Of the 480 small and medium sized firms surveyed, 51% saw the volume of total new orders fall in the three months to July, while 17% reported a rise. The resulting balance of -34% is an improvement on the previous quarter’s balance of -51%, which was the worst figure since the survey began in 1988. The volume of manufacturing output continued to fall with 43% of firms saying it declined, and 15% saying it rose, giving a balance of -28%. This marked a slower rate of decline than the previous quarter’s survey low of -48%.
Looking ahead to the next quarter, expectations for volumes of total new orders (a balance of -8%) and output (-9%) remain negative for small and medium sized firms as a whole, but medium-sized companies are predicting an export-led bounce in orders and output.
Optimism about the business situation among small and medium-sized manufacturers is falling at a slower rate (a balance of -9%), compared with a balance of -42% in the previous quarter. Russel Griggs, chairman of the CBI’s SME Council, elaborates:
"Business conditions remain difficult for the UK’s small and medium-sized manufacturers. Orders and output are still falling, but things aren’t quite as gloomy as they were three months ago. So far, the relative weakness of Sterling has not provided firms with much of an export boost. It is therefore encouraging that medium-sized companies are hopeful overseas orders will pick up in the next quarter, helping raise total orders and output. Medium-sized firms are also benefiting from improved access to credit, unlike smaller companies which tend to have fewer funding options available to them.
----
Job: Rewrite the manufacturing survey text from "Of the 480 small" to "in orders and output.", swapping "firms" for "businesses". Rely only on the manufacturing survey text.

Data records:
----
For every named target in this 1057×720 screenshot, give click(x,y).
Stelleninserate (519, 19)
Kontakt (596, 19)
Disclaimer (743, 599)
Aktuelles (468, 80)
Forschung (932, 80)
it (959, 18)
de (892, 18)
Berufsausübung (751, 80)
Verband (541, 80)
----
Right answer:
Of the 480 small and medium sized businesses surveyed, 51% saw the volume of total new orders fall in the three months to July, while 17% reported a rise. The resulting balance of -34% is an improvement on the previous quarter’s balance of -51%, which was the worst figure since the survey began in 1988. The volume of manufacturing output continued to fall with 43% of businesses saying it declined, and 15% saying it rose, giving a balance of -28%. This marked a slower rate of decline than the previous quarter’s survey low of -48%.
Looking ahead to the next quarter, expectations for volumes of total new orders (a balance of -8%) and output (-9%) remain negative for small and medium sized businesses as a whole, but medium-sized companies are predicting an export-led bounce in orders and output.